Task prompt: The answer must consist solely of the lines from the one with "Instruction: Open the" through the last line of the data, copied exactly, with no pictures.

Exercise materials:
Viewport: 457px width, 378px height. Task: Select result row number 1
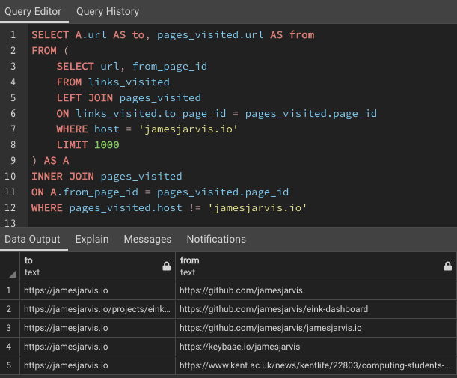(x=9, y=290)
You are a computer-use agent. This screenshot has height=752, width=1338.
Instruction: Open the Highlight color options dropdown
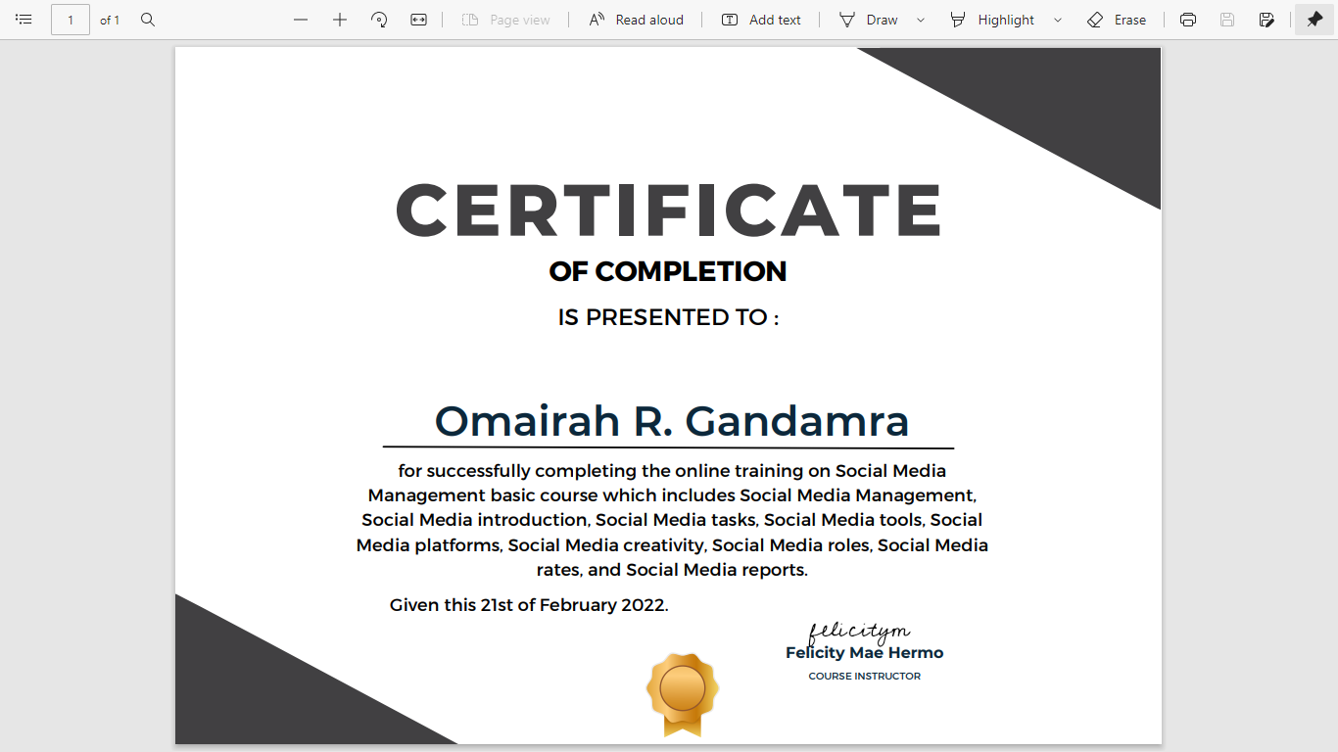tap(1056, 20)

Task output:
Instruction: Open the Highlight color options dropdown
tap(1056, 20)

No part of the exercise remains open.